▶ Excerpt from a dataset
-=-=-

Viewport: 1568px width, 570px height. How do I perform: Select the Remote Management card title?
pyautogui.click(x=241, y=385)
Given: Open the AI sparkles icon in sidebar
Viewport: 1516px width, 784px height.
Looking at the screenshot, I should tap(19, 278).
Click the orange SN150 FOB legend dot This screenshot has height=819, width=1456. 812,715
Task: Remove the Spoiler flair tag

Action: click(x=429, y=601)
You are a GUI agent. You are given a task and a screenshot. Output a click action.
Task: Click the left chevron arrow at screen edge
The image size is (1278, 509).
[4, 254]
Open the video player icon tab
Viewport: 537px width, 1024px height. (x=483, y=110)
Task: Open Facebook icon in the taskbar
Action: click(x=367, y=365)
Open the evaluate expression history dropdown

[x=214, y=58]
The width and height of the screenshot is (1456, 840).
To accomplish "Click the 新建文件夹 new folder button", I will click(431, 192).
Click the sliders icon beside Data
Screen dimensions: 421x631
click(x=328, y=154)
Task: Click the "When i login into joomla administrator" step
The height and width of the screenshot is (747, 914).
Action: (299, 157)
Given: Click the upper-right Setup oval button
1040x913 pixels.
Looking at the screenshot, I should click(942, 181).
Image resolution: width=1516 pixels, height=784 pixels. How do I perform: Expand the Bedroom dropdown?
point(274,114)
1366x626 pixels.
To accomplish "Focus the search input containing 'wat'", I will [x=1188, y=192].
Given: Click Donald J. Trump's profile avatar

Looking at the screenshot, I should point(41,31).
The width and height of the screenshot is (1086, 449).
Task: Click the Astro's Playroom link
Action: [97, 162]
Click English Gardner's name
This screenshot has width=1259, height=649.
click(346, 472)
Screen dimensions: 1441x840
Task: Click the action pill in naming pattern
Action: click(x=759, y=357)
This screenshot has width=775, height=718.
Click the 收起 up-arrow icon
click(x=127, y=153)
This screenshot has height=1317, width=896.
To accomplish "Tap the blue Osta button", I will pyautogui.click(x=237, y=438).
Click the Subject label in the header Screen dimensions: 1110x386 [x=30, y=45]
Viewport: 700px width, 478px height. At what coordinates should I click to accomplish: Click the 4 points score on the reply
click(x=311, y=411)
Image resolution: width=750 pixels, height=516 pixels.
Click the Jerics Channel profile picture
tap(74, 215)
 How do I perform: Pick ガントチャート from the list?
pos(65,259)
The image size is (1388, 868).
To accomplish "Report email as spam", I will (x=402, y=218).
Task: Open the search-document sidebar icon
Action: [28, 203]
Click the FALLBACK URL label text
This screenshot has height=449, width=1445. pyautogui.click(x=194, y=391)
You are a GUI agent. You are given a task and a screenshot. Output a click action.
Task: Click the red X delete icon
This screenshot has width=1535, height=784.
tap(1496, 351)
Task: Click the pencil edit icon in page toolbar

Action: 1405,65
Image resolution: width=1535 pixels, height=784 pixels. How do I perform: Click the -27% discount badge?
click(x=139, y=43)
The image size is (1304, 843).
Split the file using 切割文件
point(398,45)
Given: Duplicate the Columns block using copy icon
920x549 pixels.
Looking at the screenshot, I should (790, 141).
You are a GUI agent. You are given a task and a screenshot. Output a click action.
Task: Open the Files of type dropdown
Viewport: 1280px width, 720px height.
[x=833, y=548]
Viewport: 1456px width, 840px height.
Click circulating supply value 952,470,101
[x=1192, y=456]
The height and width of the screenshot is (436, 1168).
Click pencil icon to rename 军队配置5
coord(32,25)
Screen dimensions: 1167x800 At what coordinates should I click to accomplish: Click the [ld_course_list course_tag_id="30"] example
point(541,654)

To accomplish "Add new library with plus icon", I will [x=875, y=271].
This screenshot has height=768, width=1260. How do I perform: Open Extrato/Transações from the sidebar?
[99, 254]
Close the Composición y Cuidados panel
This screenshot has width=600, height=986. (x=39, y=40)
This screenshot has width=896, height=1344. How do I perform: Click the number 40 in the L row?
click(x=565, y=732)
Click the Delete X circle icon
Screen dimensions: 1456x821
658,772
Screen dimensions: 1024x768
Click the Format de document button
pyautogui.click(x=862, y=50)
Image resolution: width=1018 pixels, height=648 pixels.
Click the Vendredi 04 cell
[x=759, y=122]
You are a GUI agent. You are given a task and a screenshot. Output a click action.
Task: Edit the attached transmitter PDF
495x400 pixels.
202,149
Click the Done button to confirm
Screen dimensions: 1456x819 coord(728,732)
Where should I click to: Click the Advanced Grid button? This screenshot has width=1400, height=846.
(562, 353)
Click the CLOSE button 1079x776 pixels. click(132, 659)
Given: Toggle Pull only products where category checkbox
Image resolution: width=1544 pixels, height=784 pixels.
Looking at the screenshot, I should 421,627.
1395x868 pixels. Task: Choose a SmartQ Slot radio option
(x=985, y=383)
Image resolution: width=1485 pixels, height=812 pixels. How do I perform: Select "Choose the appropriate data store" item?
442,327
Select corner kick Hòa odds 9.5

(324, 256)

-=-=-

▶ WHAT YOU NEED TO DO
Please copy these lines exactly: start at the line that contains "Open the video player icon tab" and stop after the line that contains "[x=214, y=58]".

▶ RESPONSE TO THE TASK
Open the video player icon tab
Viewport: 537px width, 1024px height. (x=483, y=110)
Task: Open Facebook icon in the taskbar
Action: click(x=367, y=365)
Open the evaluate expression history dropdown

[x=214, y=58]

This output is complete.